[提示された文章]:
やわらかいいのち

神社の落ち葉の中から  み〜つけた





毎日届くかっこちゃん( 山元加津子)のメルマガより抜粋させていただきます。


第934号 宮ぷー こころの架橋ぷろじぇくと  
                2012年2月25日現在 参加者人数5204人
 


このメルマガは、中学生や高校生の方も読んでくださっていて、
時折質問をくださいます。
いつも思い悩みながら、揺れながら、毎日を送っている私が、
お答えできるようなことは、なかなかできなくて、
でも、みなさんが、勇気を出してくださったメールに、ただ、私も
自分のできる一生懸命で答えたいなあと思います。


中学生の男の子、拓くんからのメールです。
「かっこちゃん、僕はひとりでいるのが楽で、一人でいるのが好きです。
それなのに、“ひとりでいることが多い”と悪いことのように、
学担が親に話したり、通知表に書かれるのは納得できません。
ひとりが何が悪いんだと思う。
ほっといてほしいと思います。かっこちゃんはどう思いますか?」


拓くん、メールありがとうございます。
拓くん、私もひとりでいることが好きなのは悪いことではない、
悪いことのように考えるのはおかしいんだって、
拓くんのメールをもらって改めて思いました。

[項目探しの記録]

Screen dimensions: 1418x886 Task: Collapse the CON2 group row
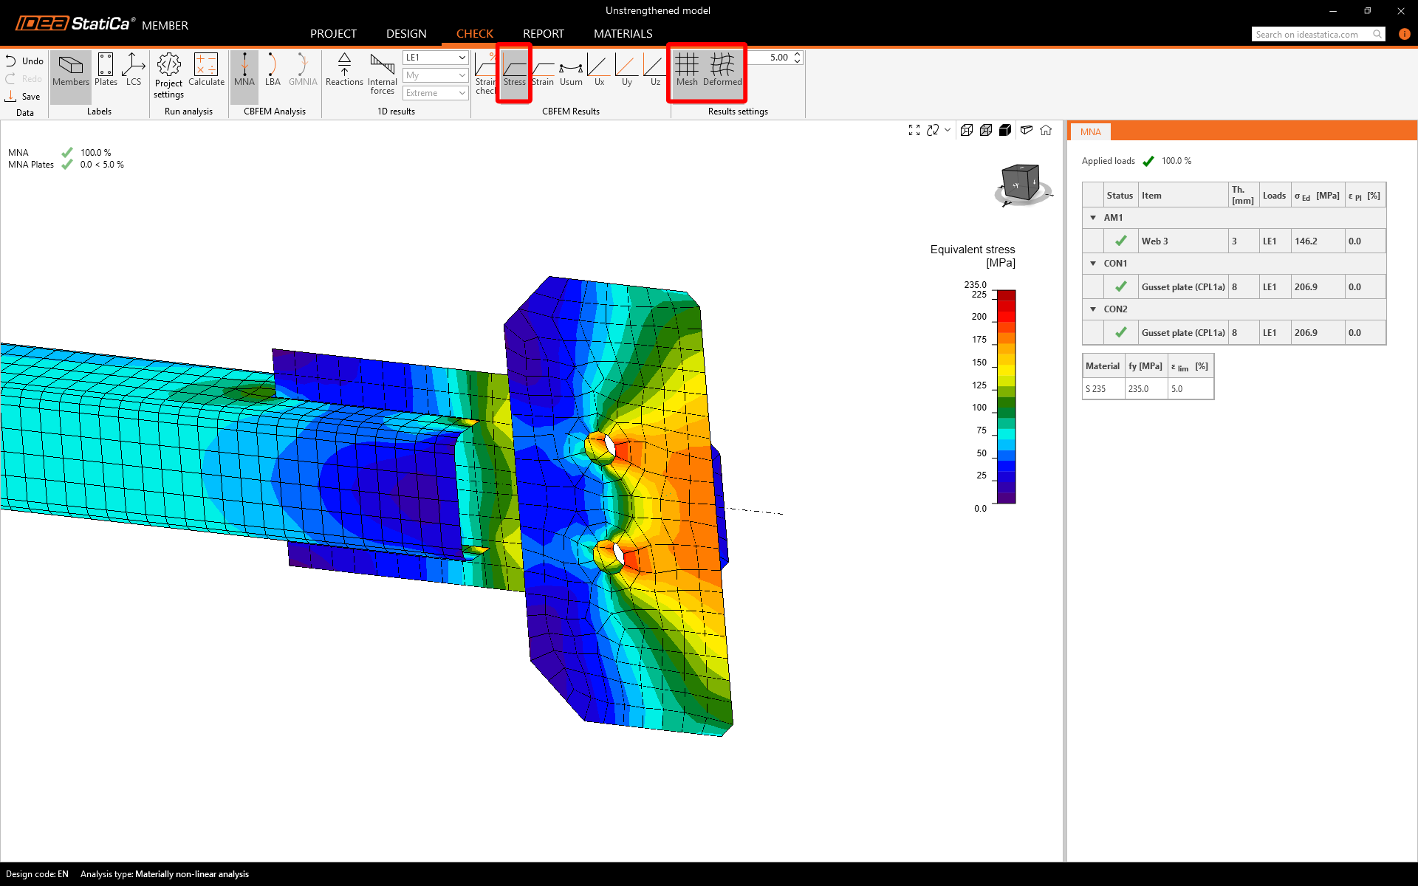1093,309
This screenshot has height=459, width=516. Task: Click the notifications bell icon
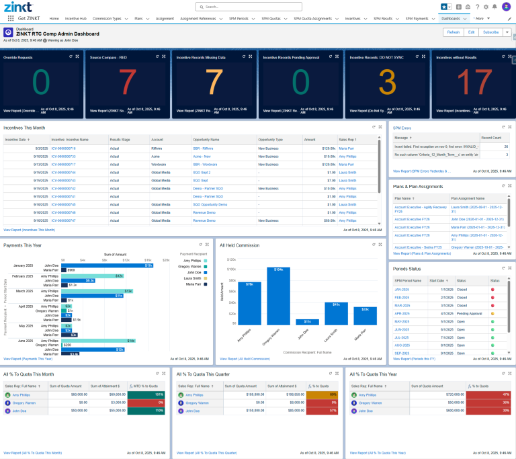click(x=495, y=7)
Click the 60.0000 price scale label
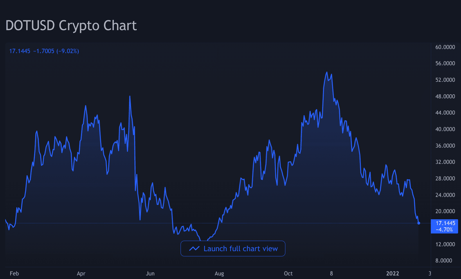This screenshot has width=461, height=279. (445, 47)
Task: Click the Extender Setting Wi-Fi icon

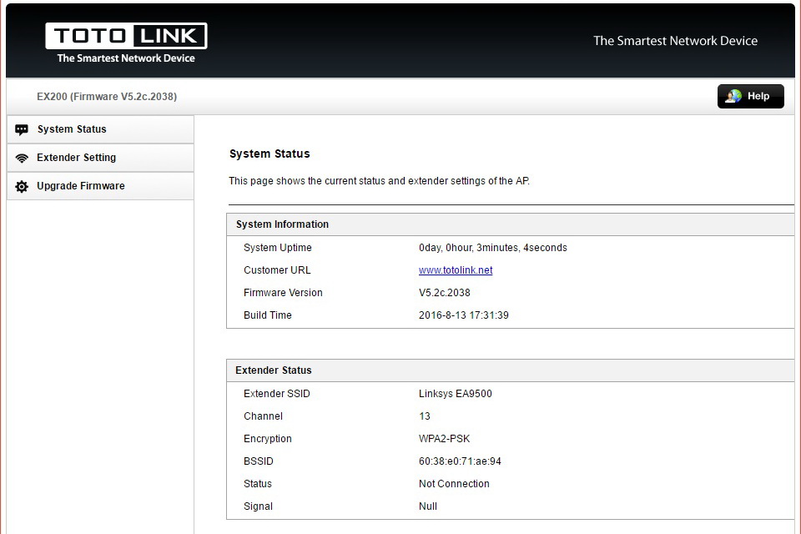Action: (x=22, y=159)

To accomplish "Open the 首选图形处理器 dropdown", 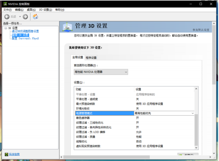I will (x=101, y=72).
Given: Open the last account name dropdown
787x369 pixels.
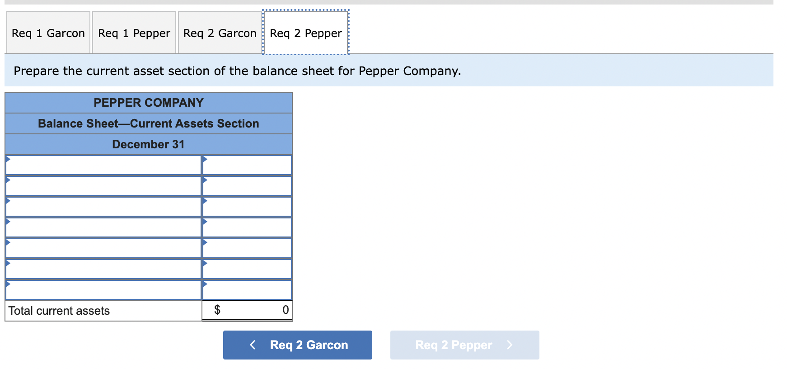Looking at the screenshot, I should coord(103,290).
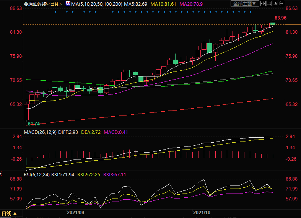Click the crosshair grid icon in top toolbar
Screen dimensions: 301x218
pyautogui.click(x=264, y=3)
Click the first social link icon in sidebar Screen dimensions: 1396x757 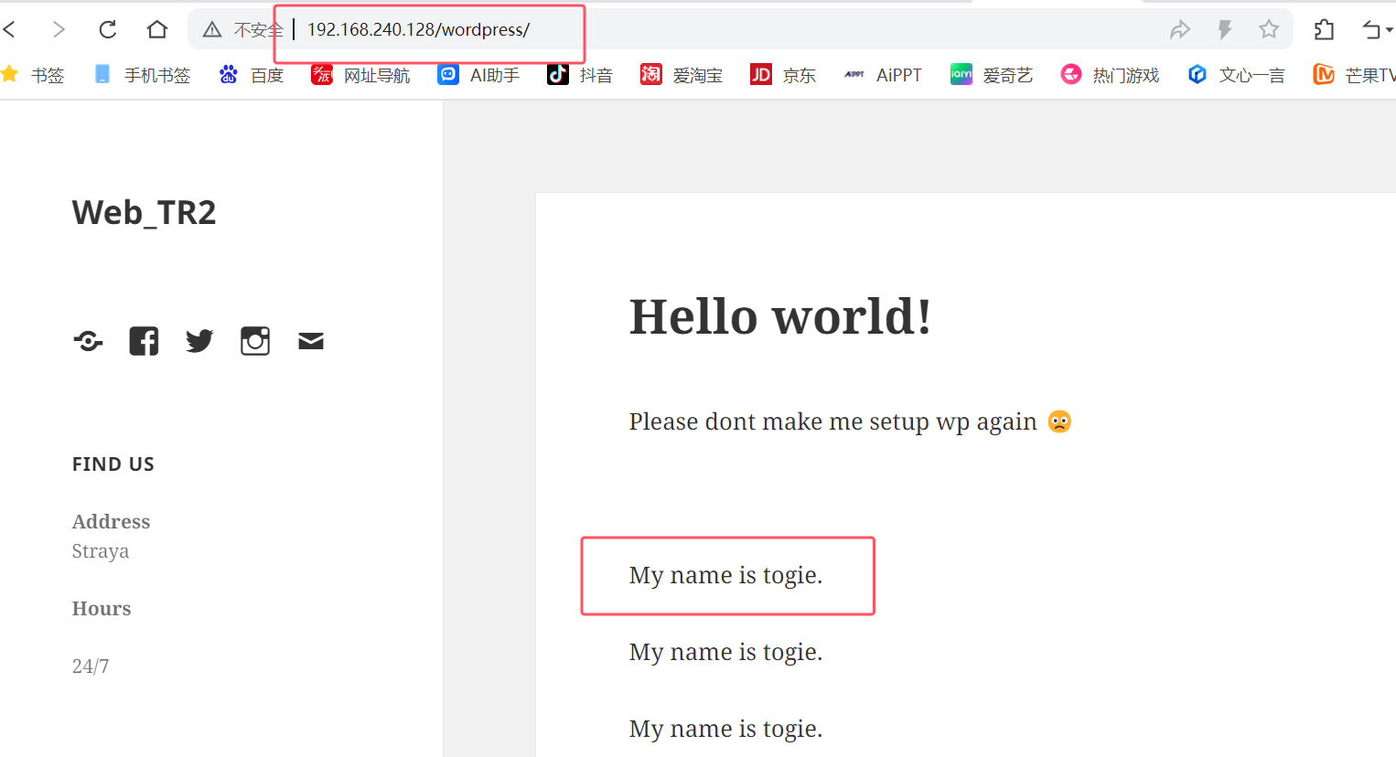pos(88,341)
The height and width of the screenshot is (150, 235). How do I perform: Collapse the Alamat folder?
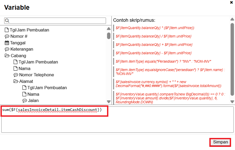tap(16, 81)
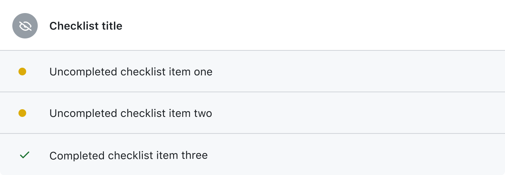505x175 pixels.
Task: Select Completed checklist item three text
Action: (x=129, y=155)
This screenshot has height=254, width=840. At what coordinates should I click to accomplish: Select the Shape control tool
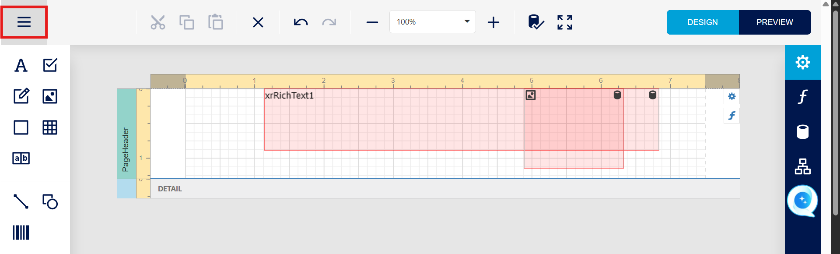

[やるべきこと]:
提示された文章を、最初から最後まで一字も変えずに打ち直してください。

[課題の出力]:
やわらかいいのち

神社の落ち葉の中から  み〜つけた





毎日届くかっこちゃん( 山元加津子)のメルマガより抜粋させていただきます。


第934号 宮ぷー こころの架橋ぷろじぇくと  
                2012年2月25日現在 参加者人数5204人
 


このメルマガは、中学生や高校生の方も読んでくださっていて、
時折質問をくださいます。
いつも思い悩みながら、揺れながら、毎日を送っている私が、
お答えできるようなことは、なかなかできなくて、
でも、みなさんが、勇気を出してくださったメールに、ただ、私も
自分のできる一生懸命で答えたいなあと思います。


中学生の男の子、拓くんからのメールです。
「かっこちゃん、僕はひとりでいるのが楽で、一人でいるのが好きです。
それなのに、“ひとりでいることが多い”と悪いことのように、
学担が親に話したり、通知表に書かれるのは納得できません。
ひとりが何が悪いんだと思う。
ほっといてほしいと思います。かっこちゃんはどう思いますか?」


拓くん、メールありがとうございます。
拓くん、私もひとりでいることが好きなのは悪いことではない、
悪いことのように考えるのはおかしいんだって、
拓くんのメールをもらって改めて思いました。